The namesake for this bike is fitting. Anakin Skywaker’s Radon-Ulzer Repulsocraft podracer as modified by Anikin. If a kid is gonna have something fast for the races, this is it. Get in, shut up, and hold on. Only for riding fast and taking chances.

The Print.


The tubes on this frame were chosen to keep the frame feeling good. While this bike may look excessively lightweight for an adult, it’s actually going to be pretty stiff with a sub 100 lb rider on board even in the gnar.


I’ve been recovering from a pretty major hand injury and may welding here is really not the nicest example of my work. The gold paint really makes the irregularities stand out.


Silver and gold aesthetic. Simple. Owning. Gold isn’t ever my first choice but it’s what Jake wanted.

DuPont EFD400M9, Sun Gold. Powder.




Fox F100 lowered to 80mm. I would have loved to keep this fork at 100mm but keeping the bike fitting Jake would have been quite difficult. He’s so small that I have to balance the capabilities of the bike with his ability to fit and move over it. A 9mm quick release configured fork is fine for this application given that the rider weighs less than 100 lbs and won’t be doing massive leaps for quite a few years. Also, the oil in the fork was changed out to RedLine ‘Like Water’ (ISO 5.5), one of the lightest oils on the market. This will help the fork damp well given the light load and the low air pressures that will be used.
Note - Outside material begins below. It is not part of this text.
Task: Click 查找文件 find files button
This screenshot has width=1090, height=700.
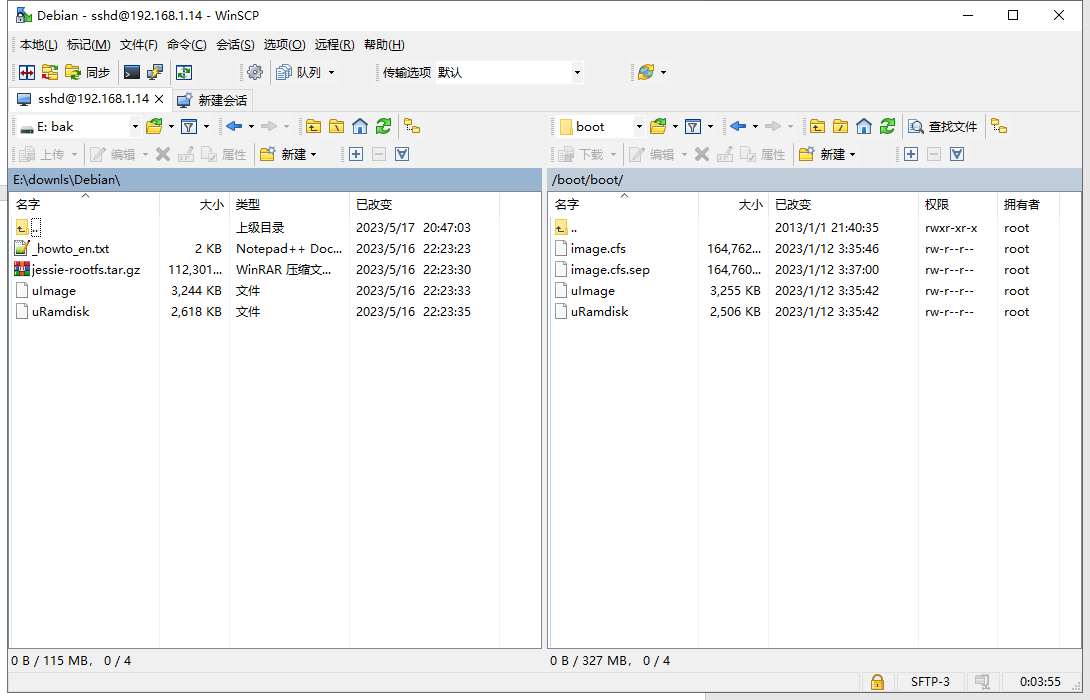Action: [942, 126]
Shimano Sora road cranks (175mm), cut down to 153.5 mm. This was the first time I’ve cut cranks down, I’ve always wanted to but I just never had cause. Two reasons for choosing these cranks, the ability to be cut down and the width. A small rider doesn’t just have small legs, they have a narrow distance between hip sockets. To be able to pedal naturally the arms of the crank needed to be brought in as close to the frame as possible. The chainline of the cranks, 46mm actually land right in the center of the cassette, so that’s nice for single ring magic. Just for fun, I blueprinted the crank face at the pedal to be orthoginal to the crank spindle. It’s amazing how off these can be. It’s good to have a 24mm collet.
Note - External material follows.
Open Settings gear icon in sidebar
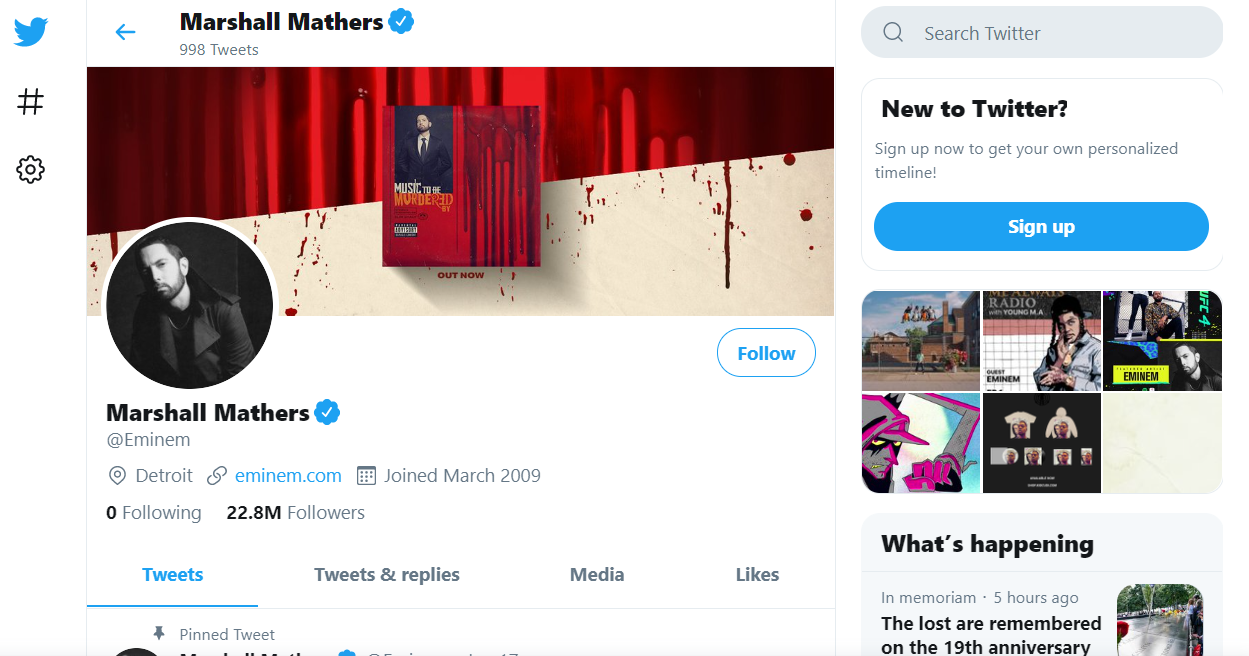 click(x=31, y=170)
It’s funny that any mountain cranks would have been far too wide to use in this application. Mountain cranks are made wide since they need to be able to clear the chainstays on a variety of bikes. By going with the road crankset, I was able to have a width impossible to get from another type of crank.


Juvinile saddles pretty much suck. It would be nice to find a killer 120-140mm saddle. For now, a 260mm Devo Saddle is on the bike.


The Panaracer Fire FR 24×2.4″ tires are seriously overkill for the use of this bike. 930g. Finding a quality 24″ mountain bike tire proved to be truly difficult. Most 24″ tires on the market are for pavement/path use or they are for RB Rampage use. Not much in between. In the end, these tires are well designed, a bit too big, and way too heavy. We would have loved to find a good 2.25″ tire that was in the 700 gram range, but that was a dream.


These wheels were chosen for economy and strength. Sure, much much lighter wheels could have been acquired, but at a price. Halo Combat Wheels are pretty heavy though. 1270g F & 1475g R.


Having nothing to base our decisions on, we went with a 36 tooth chainring with a 11-32 cassette. This is only a start point and will be tested and refined.


27.3 lbs. A tad on the heavy side due to the massive wheels and tires, but acceptable as a bomber.